Sam thought hard, but didn't really want to find the answer, because he knew he wouldn't like it, that it would change how he felt about everything. Still, he cleared his throat again, cleared it of an unexpected thickness. "You wanted to fix it. That's what you did, in life. You fixed things."

Crimson nodded, and a bit of moldy fabric dropped to the floor, disappeared without a trace. "I hunted things," he clarified, when it became apparent that Sam wouldn't. "And it's time for me to rest. You're good at putting things to rest; he's better at killing things." And he had that 'am I not right?' look in his eyes again.

Curtly, Sam acknowledged that truth. He didn't have to consider it, not yet. "I don't think that Aurora will come here."

Polly, who had started to look bored again as Sam spoke with her invisible and inaudible grandfather, perked up at that. "Hell, no. She's said that she'll put a bullet in her brain before she'd do that."

Crimson didn't look alarmed, not at all.
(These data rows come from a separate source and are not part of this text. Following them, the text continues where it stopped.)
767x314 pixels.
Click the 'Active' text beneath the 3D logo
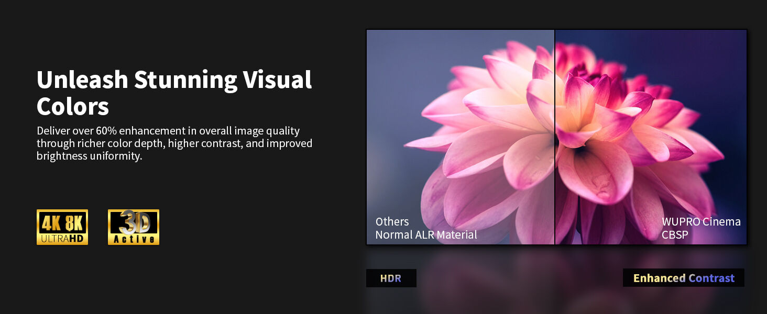(134, 239)
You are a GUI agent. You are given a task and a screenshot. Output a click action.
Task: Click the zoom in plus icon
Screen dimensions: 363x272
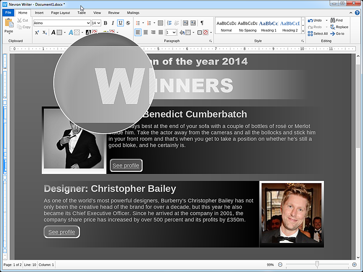point(354,264)
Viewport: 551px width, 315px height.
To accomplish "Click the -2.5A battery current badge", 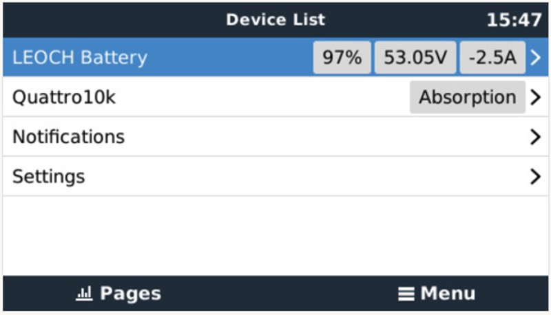I will click(492, 57).
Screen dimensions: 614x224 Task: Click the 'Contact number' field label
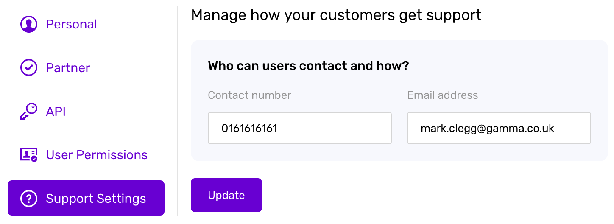(249, 95)
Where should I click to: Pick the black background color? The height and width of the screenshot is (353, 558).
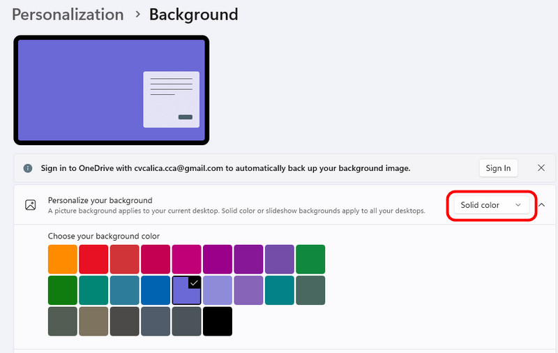218,322
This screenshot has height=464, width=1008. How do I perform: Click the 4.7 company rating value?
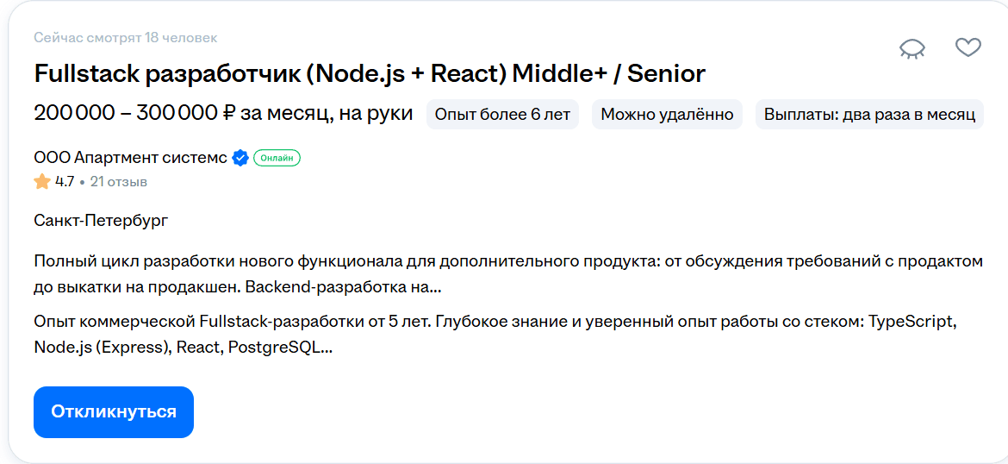tap(65, 182)
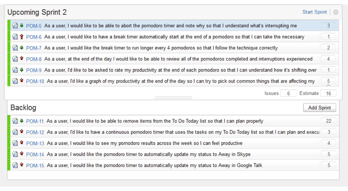Click the story lightbulb icon beside POM-10
Viewport: 348px width, 191px height.
[x=15, y=81]

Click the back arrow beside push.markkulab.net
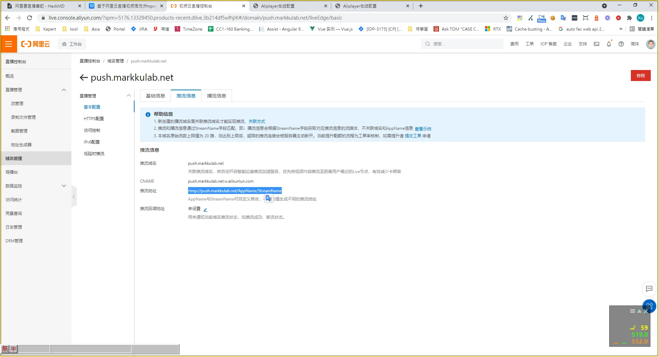click(83, 78)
He leaned against the wall, all long arms and legs, maggoty clothes and mangy hair. Odd, not even. But resigned. "Aurora technically wasn't the one who murdered me."

"Rupert," Sam breathed and Polly ran to the window.

"He's here," she called over her shoulder, the light from outside limning her gold in the frigid room. "He hardly ever comes here."

A decrepit van pulled to a stop beside the Impala, and in the distance, a door slammed. Would Dean stop him? Sam wondered, then glanced at Crimson, who was barely holding himself together. "What about the children?" he suddenly asked. "What about their ghosts?"

A cold, cold wind suddenly flew through the house, powerful enough to gust up dust, tangle Polly's hair, and fill Sam's T-shirt with air. He shivered. Crimson hadn't moved. "Can't fix everything," Crimson shrugged. "They've been here awhile, longer than me. They might disappear once I'm gone," his mouth turned down, regret colouring his words. "They liked it when Omni was around."

Omni. The bright light, the joyous one. Polly's grandmother. Found under the floorboards, hacked to death.

"Get Rupert to tell you what happened. Polly has to hear it. And then make sure that bastard doesn't go anywhere near her." The ghost wasn't looking at Sam anymore; he was staring at Polly and something like love was in those dark eyes that shifted from blue to red to the empty sockets of a skull.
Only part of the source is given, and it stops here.